Prediction of High-Risk Types of Human Papillomaviruses Using Statistical Model of Protein “Sequence Space”

1College of Life Sciences, Zhejiang Sci-Tech University, Hangzhou 310018, China
2College of Sciences, Hangzhou Dianzi University, Hangzhou 310018, China
3Department of Gynecological Oncology, Zhejiang Cancer Hospital, Hangzhou 310022, China
4College of Sciences, Zhejiang Sci-Tech University, Hangzhou 310018, China
5Center for Systems Biology, University of Texas at Dallas, Richardson, TX 75080, USA

Received 19 September 2014; Accepted 31 March 2015

Academic Editor: Edward J. Perkins

Copyright © 2015 Cong Wang et al. This is an open access article distributed under the Creative Commons Attribution License, which permits unrestricted use, distribution, and reproduction in any medium, provided the original work is properly cited.

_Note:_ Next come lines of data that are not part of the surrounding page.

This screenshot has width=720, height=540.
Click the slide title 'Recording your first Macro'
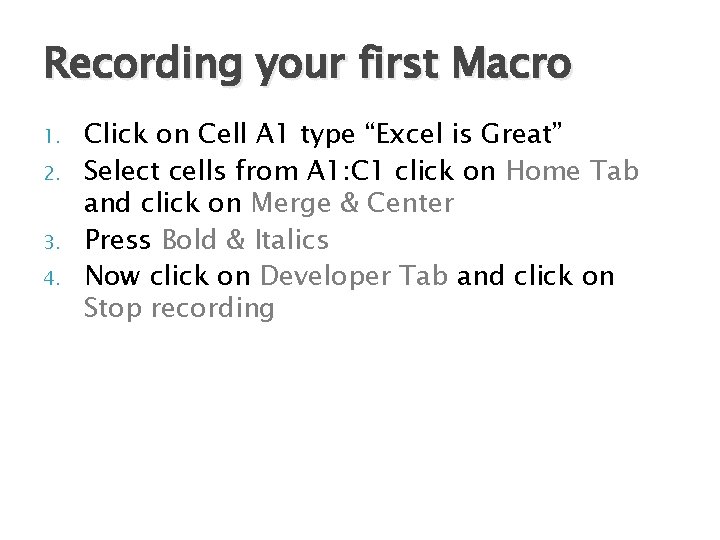[x=307, y=66]
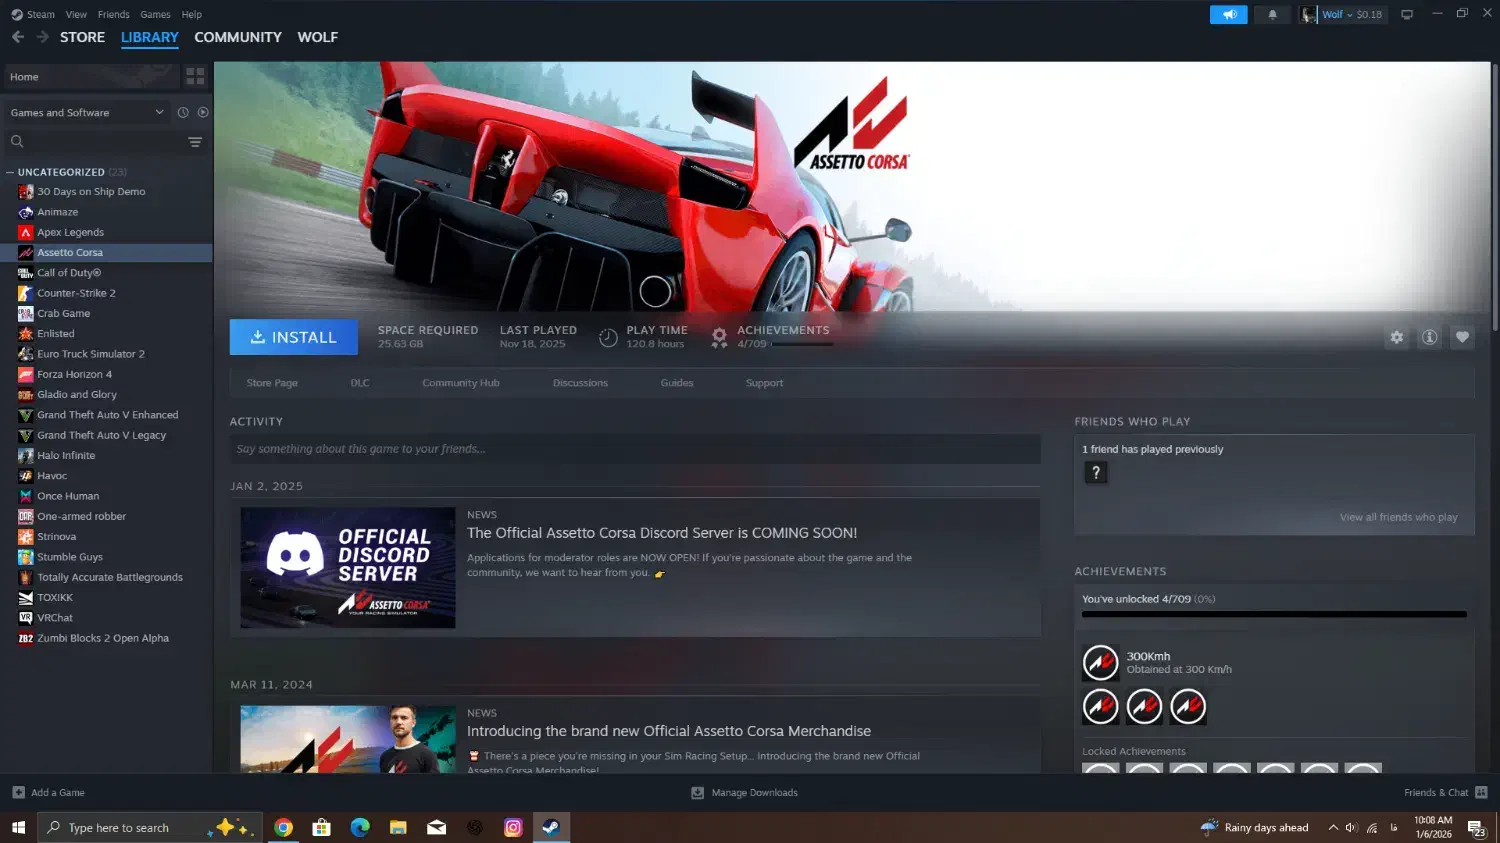Image resolution: width=1500 pixels, height=843 pixels.
Task: Click the achievements progress bar
Action: point(1273,614)
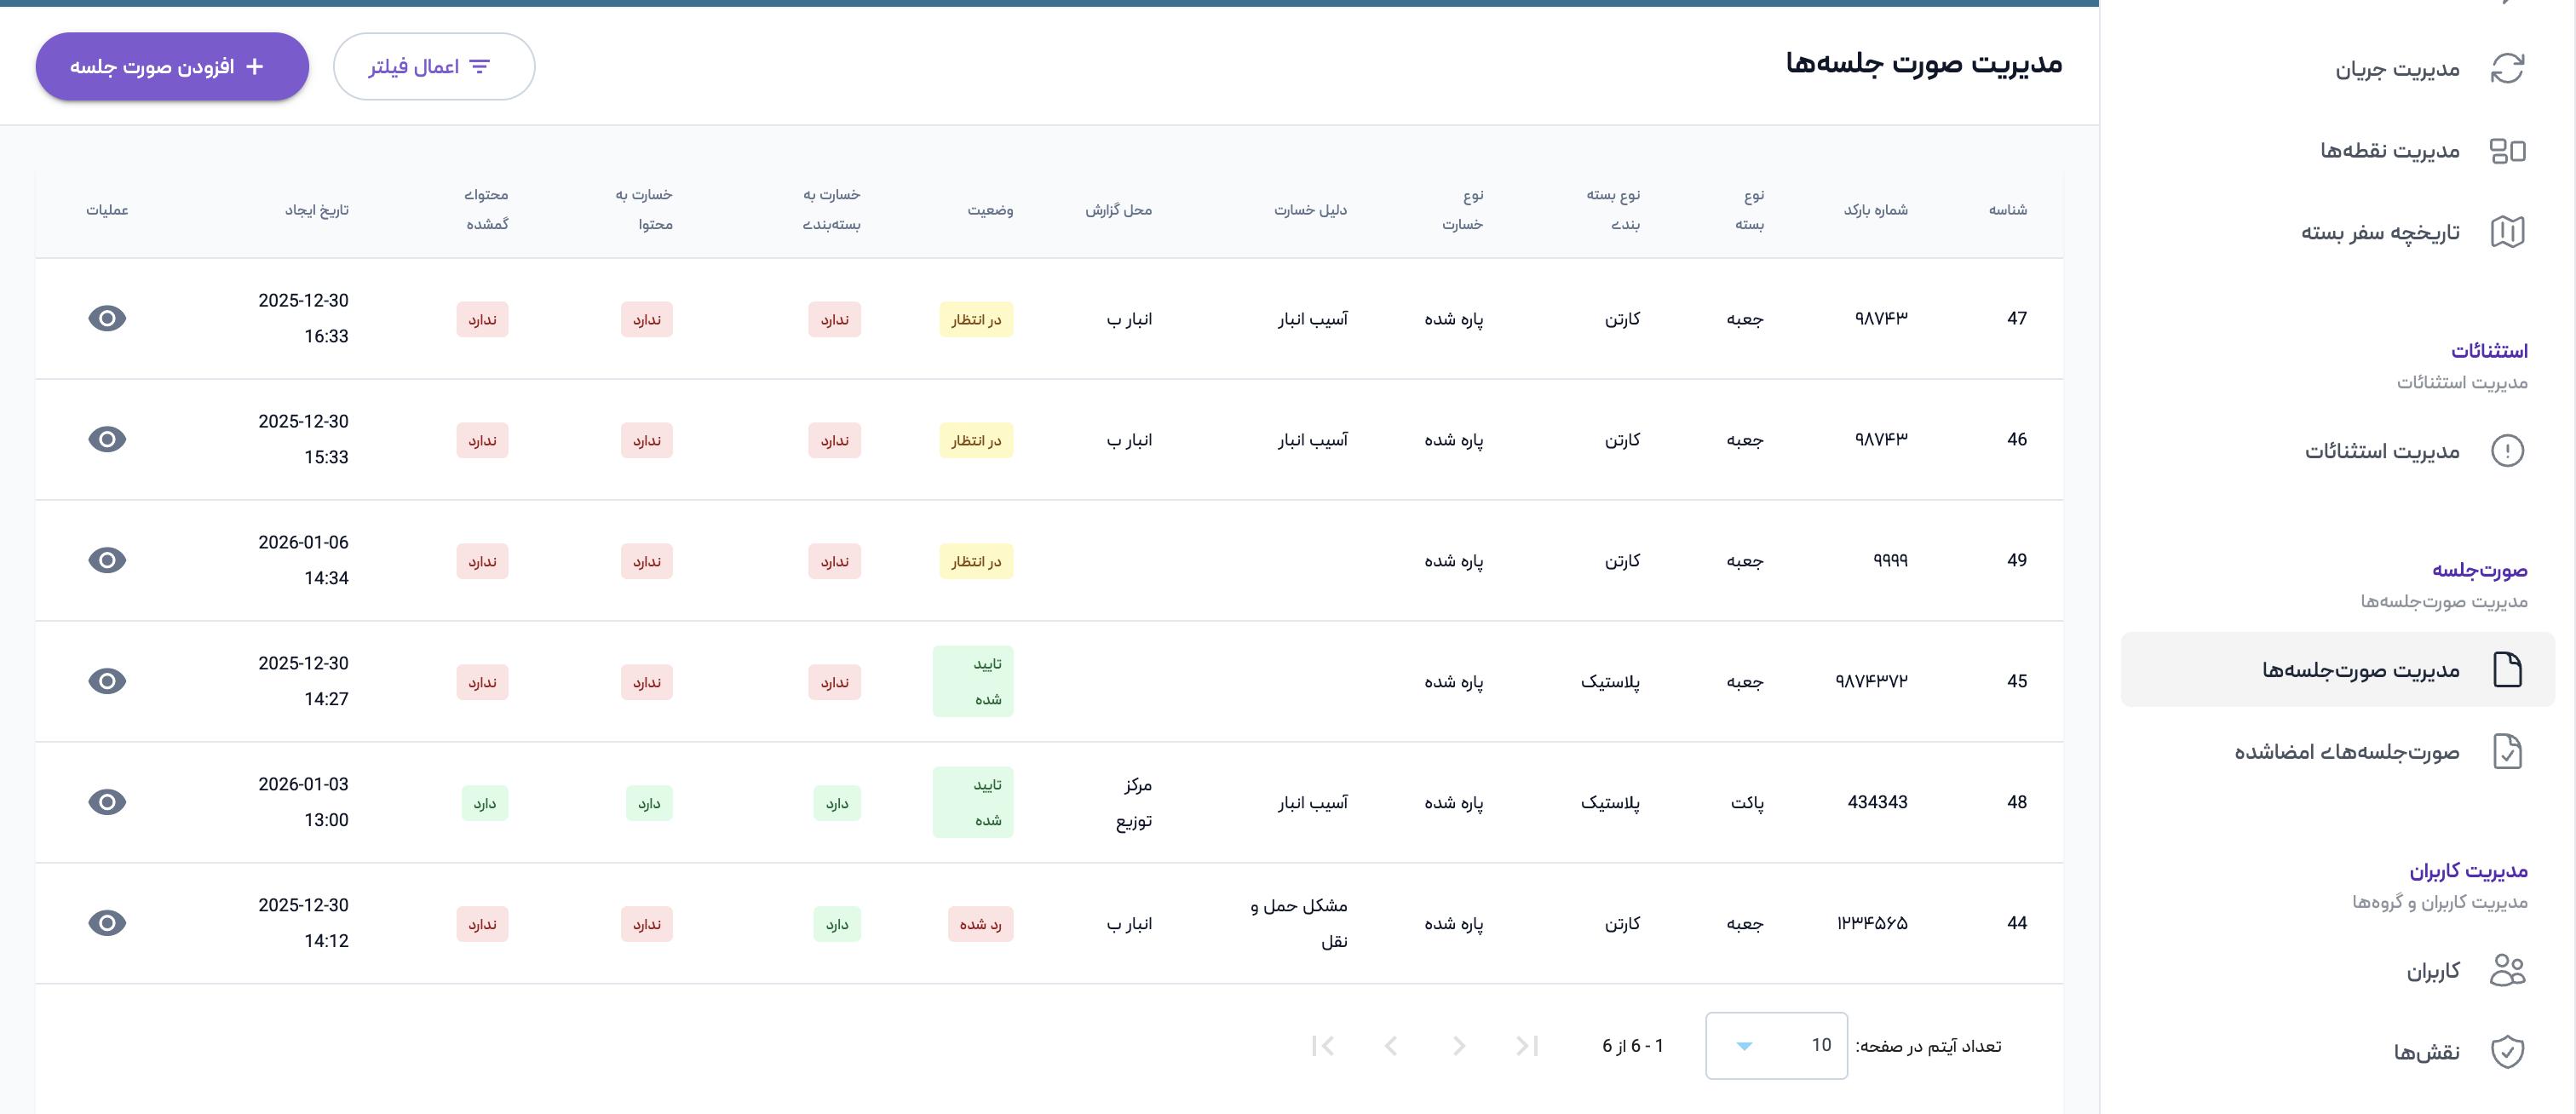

Discrimination of high-risk types of human papillomaviruses plays an important role in the diagnosis and remedy of cervical cancer. Recently, several computational methods have been proposed based on protein sequence-based and structure-based information, but the information of their related proteins has not been used until now. In this paper, we proposed using protein “sequence space” to explore this information and used it to predict high-risk types of HPVs. The proposed method was tested on 68 samples with known HPV types and 4 samples without HPV types and further compared with the available approaches. The results show that the proposed method achieved the best performance among all the evaluated methods with accuracy 95.59% and F1-score 90.91%, which indicates that protein “sequence space” could potentially be used to improve prediction of high-risk types of HPVs.